As the Super Bowl approached, it was no secret that folks were eagerly anticipating Beyoncé's performance. Joining Coldplay and Bruno Mars, Queen Bey even gifted fans with a new song called "Formation (Dirty)" a day before the big show.
But despite her post-performance tour announcement — which revealed she would donate money to help the people affected by the Flint water crisis — and "Formation" inspiring amazing choreography, the artist has been slammed for "race-baiting" lyrics, video, and halftime showcase.
The anti-Beyoncé rhetoric seems to stem from references that have been considered "unapologetically Black" throughout the three, including her dancers dressing like the controversial Black Panthers, her seeming supporting the Black Lives Matter movement, her use of the word "negro," and what some pundits claim is anti-police imagery.
Though it's questionable if the entire at-home audience absorbed all of these, understood all of the symbolism, even cared, or were even offended, or are just following their leaders and condemning the overall package and presentation as bad, it's brought on discussion of whether Beyoncé went too far and used her platform to "push" pro-Black ideals.
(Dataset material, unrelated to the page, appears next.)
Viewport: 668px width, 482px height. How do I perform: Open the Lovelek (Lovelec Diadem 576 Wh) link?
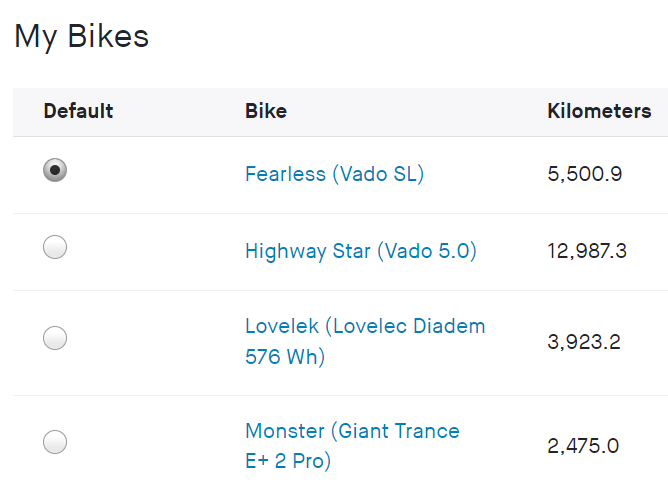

Not one to skip a beat, Saturday Night Live picked up where a monologue by The Daily Show's Jessica Williams left off: in it, she revealed that Beyoncé is and is proud of being — gasp! — Black.
Yes, it seems that after all these many years of dialogue, discussion, and debate about race (and yes, there is a difference between all three), some people still haven't learned that some cultural groups within the U.S. have different points of pride, experiences, and language, and are free to discuss them. It's OK to be proud and even make references to current political issues within one's speech and art, but it does not mean that being "pro-something" means they're automatically "anti-something else." Case in point: being pro-Black does not mean you're anti-White or anti-police.
This Saturday Night Life sketch addresses and comically points out things such as this, respecting that some differences do exist, but also serves as a vehicle to build and encourage understanding. And after watching, we all may find some commonality in laughter.